» **What you are asked to do**:
When a line in the entries below contains the word "agent", copy that line.

[Pixel coordinate grounding data]
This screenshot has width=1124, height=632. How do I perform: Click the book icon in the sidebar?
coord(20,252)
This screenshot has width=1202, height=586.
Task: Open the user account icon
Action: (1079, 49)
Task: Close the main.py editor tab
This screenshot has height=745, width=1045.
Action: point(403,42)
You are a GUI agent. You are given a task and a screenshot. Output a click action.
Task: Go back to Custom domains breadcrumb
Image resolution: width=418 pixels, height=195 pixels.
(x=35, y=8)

* * *

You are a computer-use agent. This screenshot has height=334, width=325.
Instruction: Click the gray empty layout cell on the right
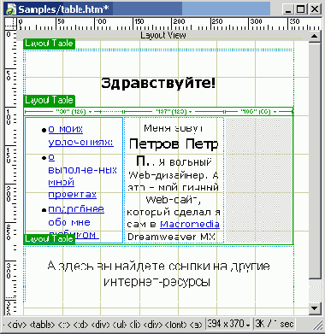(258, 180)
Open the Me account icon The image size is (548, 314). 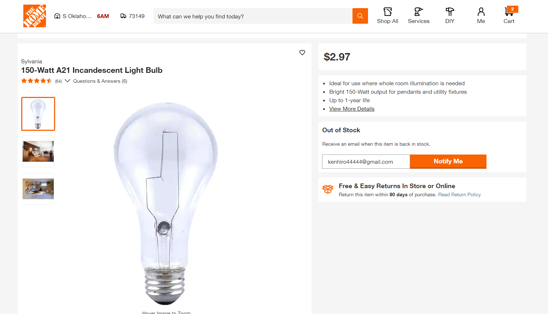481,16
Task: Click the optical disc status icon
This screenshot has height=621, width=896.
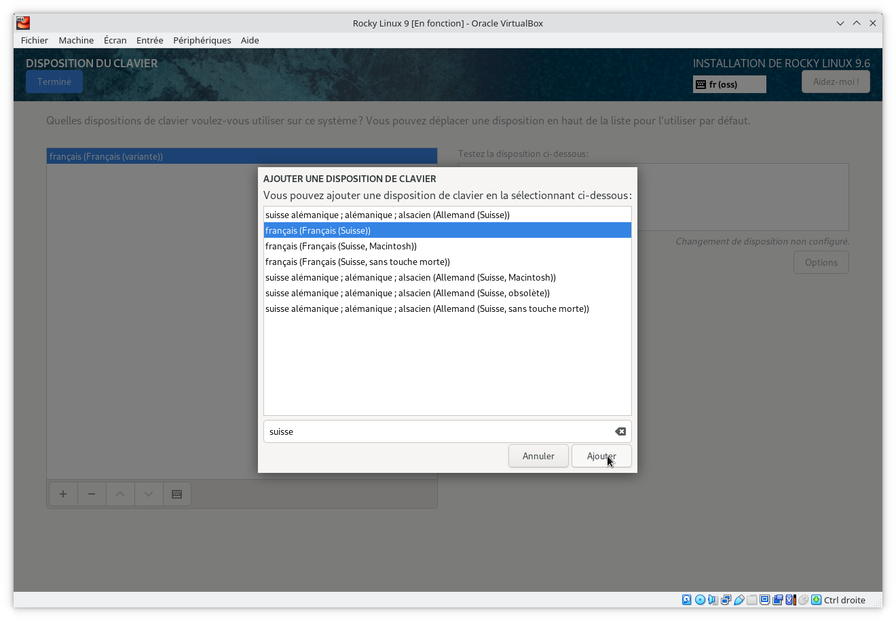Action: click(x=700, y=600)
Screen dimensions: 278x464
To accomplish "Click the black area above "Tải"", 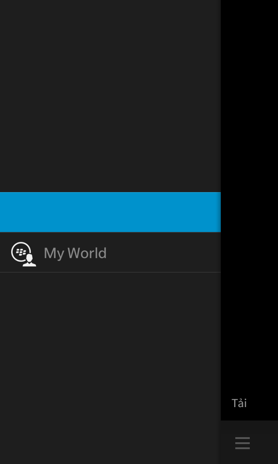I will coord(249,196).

--

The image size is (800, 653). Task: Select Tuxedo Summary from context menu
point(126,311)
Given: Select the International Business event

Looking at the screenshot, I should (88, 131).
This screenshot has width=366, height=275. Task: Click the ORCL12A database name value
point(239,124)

» **Output**:
You are a GUI agent. You are given a task and a screenshot. Output a click action.
You are a computer-use agent. This screenshot has height=334, width=325.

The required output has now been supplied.